Drancourt M, Stein A, Argenson J N, Roiron R, Groulier P, Raoult D
Laboratoire de Microbiologie Clinique, Hôpital de la Timone, Marseille, France.
J Antimicrob Chemother. 1997 Feb;39(2):235-40. doi: 10.1093/jac/39.2.235.
Oral therapy of staphylococcal infection of orthopaedic implants with 900 mg/day rifampicin combined with either 1.5 g/day fusidic acid for 5 days followed by 1 g/day thereafter, or 600 mg/day ofloxacin was compared. Patients with an infected hip were treated for 6 months, with removal of any unstable prosthesis after 5 months' treatment and those with an infected knee prosthesis were treated for 9 months, with removal of the prosthesis after 6 months of treatment. Patients with infections of other type of bone implants were treated for 6 months with removal of the implant after 3 months of treatment, if necessary. Cure was defined as the absence of clinical, microbiological and radiological evidence of infection 12 months after completion of treatment. The treatment of 46 of the 52 included in the study was evaluated for safety and that of 42 was assessed for efficacy. Overall treatment was successful for 11 (55%) of 20 patients treated with rifampicin and fusidic acid group and for 11 (50%) of the 22 treated with rifampicin and ofloxacin. Treatment failed in four cases in each treatment group because of persistent infection.

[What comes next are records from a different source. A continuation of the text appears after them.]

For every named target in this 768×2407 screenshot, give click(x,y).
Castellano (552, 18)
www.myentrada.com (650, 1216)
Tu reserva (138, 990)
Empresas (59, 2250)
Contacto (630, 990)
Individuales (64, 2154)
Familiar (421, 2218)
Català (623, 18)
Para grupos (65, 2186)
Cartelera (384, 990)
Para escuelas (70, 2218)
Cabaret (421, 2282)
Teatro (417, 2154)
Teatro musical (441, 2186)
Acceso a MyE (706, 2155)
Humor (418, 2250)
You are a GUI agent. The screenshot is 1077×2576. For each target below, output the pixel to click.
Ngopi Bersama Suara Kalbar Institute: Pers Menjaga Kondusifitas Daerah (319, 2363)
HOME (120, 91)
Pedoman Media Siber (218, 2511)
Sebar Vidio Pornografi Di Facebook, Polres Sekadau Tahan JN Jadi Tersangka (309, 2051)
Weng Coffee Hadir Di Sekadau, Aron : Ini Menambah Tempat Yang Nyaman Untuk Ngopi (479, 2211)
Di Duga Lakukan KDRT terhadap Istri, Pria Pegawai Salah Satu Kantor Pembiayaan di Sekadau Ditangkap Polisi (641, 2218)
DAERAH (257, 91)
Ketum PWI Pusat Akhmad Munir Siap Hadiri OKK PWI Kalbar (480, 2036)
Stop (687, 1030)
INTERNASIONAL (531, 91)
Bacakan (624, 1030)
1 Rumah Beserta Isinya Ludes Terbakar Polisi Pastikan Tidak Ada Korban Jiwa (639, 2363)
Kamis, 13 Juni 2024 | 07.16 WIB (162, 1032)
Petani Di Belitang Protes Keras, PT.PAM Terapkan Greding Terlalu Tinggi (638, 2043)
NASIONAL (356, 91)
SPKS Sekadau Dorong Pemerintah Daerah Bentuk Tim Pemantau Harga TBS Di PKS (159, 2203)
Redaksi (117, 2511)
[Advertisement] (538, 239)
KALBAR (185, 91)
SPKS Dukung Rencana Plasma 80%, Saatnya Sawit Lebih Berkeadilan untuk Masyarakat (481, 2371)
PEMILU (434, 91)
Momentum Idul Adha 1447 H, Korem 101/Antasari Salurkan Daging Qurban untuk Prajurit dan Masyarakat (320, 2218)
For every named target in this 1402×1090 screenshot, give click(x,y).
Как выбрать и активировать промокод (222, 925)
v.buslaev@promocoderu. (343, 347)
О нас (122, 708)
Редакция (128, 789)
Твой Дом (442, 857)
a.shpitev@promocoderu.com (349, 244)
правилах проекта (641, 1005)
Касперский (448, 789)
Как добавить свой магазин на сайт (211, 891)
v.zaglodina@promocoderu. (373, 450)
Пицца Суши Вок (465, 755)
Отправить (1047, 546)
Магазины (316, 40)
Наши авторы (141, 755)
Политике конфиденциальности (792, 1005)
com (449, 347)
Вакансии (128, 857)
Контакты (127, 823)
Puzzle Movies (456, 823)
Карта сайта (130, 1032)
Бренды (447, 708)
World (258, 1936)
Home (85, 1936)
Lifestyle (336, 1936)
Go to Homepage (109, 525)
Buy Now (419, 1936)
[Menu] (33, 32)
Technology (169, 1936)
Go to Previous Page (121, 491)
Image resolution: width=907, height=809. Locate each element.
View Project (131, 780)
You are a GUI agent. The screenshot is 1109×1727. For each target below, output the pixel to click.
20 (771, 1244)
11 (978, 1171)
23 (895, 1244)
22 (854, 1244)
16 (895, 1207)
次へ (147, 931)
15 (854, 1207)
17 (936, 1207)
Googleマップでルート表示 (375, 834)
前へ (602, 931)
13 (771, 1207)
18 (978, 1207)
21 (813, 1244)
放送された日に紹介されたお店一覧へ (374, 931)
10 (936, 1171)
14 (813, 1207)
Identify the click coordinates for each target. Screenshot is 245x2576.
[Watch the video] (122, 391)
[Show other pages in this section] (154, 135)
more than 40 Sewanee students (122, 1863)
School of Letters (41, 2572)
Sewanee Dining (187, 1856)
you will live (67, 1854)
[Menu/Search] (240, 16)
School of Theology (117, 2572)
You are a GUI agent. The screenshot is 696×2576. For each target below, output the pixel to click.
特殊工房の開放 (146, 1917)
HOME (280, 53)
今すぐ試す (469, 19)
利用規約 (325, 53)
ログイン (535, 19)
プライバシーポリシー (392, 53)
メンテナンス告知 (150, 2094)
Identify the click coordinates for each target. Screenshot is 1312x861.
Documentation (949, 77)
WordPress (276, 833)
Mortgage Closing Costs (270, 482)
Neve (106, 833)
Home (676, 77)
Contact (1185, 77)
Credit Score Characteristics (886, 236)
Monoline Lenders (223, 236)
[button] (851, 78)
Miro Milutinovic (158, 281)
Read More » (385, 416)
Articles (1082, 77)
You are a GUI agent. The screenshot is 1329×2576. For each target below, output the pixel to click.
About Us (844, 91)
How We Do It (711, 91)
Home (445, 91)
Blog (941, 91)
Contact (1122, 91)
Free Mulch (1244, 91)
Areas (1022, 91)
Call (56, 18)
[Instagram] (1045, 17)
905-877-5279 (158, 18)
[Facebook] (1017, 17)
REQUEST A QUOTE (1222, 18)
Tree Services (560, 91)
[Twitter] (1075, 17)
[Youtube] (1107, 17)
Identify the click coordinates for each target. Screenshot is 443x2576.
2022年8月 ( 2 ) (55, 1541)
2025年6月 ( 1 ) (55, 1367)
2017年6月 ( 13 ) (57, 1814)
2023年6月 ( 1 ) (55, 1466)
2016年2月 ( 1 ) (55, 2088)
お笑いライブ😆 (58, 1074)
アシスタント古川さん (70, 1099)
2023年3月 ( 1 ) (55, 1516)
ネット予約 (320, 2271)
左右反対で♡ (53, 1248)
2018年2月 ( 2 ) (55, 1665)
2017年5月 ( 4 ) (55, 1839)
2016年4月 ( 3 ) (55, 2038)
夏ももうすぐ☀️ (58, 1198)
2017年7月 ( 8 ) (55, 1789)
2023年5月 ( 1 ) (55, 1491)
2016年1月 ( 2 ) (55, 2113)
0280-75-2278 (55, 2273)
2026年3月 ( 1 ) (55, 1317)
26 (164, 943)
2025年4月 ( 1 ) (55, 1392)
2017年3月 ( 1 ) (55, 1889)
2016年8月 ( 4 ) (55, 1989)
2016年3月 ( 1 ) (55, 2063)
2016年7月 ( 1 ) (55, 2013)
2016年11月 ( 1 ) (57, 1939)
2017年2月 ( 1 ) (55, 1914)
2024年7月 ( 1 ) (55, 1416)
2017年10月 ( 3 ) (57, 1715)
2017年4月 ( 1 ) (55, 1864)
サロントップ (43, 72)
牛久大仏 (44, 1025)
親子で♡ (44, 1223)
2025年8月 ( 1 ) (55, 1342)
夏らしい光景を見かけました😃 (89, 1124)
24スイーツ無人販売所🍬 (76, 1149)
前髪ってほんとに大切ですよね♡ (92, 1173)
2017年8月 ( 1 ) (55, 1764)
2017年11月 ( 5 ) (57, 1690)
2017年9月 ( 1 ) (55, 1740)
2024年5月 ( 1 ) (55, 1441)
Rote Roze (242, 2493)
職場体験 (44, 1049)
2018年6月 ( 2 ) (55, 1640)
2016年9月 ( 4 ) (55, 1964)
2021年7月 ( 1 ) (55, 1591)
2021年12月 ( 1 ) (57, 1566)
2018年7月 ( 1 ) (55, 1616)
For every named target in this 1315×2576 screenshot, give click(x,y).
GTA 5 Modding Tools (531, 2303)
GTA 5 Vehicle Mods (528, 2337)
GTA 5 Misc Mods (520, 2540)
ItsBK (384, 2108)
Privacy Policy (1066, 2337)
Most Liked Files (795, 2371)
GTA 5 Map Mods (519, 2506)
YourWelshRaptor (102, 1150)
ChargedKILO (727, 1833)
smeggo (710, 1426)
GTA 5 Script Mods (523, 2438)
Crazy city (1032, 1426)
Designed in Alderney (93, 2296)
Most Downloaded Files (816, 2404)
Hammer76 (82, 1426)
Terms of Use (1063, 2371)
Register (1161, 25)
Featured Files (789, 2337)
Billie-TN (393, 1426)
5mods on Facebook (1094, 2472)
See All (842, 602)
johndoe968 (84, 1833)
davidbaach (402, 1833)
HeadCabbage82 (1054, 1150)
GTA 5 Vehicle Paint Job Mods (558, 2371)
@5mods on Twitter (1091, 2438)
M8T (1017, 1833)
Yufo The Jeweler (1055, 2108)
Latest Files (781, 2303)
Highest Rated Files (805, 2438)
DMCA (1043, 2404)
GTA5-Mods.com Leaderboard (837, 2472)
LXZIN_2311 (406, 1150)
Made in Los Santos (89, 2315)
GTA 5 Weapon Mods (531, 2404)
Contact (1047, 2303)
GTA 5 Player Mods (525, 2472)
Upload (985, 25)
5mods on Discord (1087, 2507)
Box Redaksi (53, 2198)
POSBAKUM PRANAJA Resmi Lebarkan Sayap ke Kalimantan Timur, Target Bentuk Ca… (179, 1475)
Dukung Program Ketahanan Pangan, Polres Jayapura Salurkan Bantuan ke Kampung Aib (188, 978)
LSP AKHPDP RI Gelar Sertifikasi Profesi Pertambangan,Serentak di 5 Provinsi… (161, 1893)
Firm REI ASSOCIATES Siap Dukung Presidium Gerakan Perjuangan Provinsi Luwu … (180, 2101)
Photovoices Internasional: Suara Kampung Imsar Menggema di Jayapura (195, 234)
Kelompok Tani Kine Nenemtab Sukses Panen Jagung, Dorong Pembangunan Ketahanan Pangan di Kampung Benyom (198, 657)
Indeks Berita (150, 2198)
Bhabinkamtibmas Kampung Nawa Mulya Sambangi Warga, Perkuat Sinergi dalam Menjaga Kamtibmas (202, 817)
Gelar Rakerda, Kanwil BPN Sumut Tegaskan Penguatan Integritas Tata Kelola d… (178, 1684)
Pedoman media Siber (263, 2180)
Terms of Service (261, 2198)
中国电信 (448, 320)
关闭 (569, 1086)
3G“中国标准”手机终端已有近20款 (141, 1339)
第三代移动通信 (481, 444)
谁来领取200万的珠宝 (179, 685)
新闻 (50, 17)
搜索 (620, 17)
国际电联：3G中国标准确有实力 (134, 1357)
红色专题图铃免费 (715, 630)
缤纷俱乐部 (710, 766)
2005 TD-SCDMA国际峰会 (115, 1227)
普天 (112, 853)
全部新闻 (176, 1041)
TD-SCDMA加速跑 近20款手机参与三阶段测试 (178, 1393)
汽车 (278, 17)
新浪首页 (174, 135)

One patient given rifampicin and fusidic acid and three patients given rifampicin and ofloxacin failed treatment because of relapse. Superinfection led to failure in the remainder and was due to staphylococci in all but one case in which Acinetobacter calcoaceticus var. anitratus was isolated. There were no side effects related to study treatment. Oral treatment with rifampicin combined with fusidic acid may be a suitable alternative to the combination of rifampicin and ofloxacin for treating implant infections due to Staphylococcus spp. either when the patient is intolerant to quinolones or when the infecting organism is resistant to these drugs.
对900毫克/天利福平联合1.5克/天夫西地酸治疗5天,之后1克/天,或联合600毫克/天氧氟沙星治疗骨科植入物葡萄球菌感染的口服疗法进行了比较。感染髋关节的患者接受6个月治疗,治疗5个月后取出任何不稳定的假体;感染膝关节假体的患者接受9个月治疗,治疗6个月后取出假体。其他类型骨植入物感染的患者接受6个月治疗,必要时在治疗3个月后取出植入物。治愈定义为治疗完成后12个月无感染的临床、微生物学和放射学证据。对研究纳入的52例患者中的46例进行了安全性评估,对42例进行了疗效评估。利福平联合夫西地酸治疗组的20例患者中有11例(55%)总体治疗成功,利福平联合氧氟沙星治疗组的22例患者中有11例(50%)总体治疗成功。每个治疗组均有4例因持续感染治疗失败。1例接受利福平联合夫西地酸治疗的患者和3例接受利福平联合氧氟沙星治疗的患者因复发治疗失败。其余患者因二重感染导致治疗失败,除1例分离出醋酸钙不动杆菌反硝化亚种外,均由葡萄球菌引起。未发现与研究治疗相关的副作用。当患者不耐受喹诺酮类药物或感染病原体对这些药物耐药时,利福平联合夫西地酸口服治疗可能是治疗葡萄球菌属引起的植入物感染的利福平和氧氟沙星联合治疗的合适替代方案。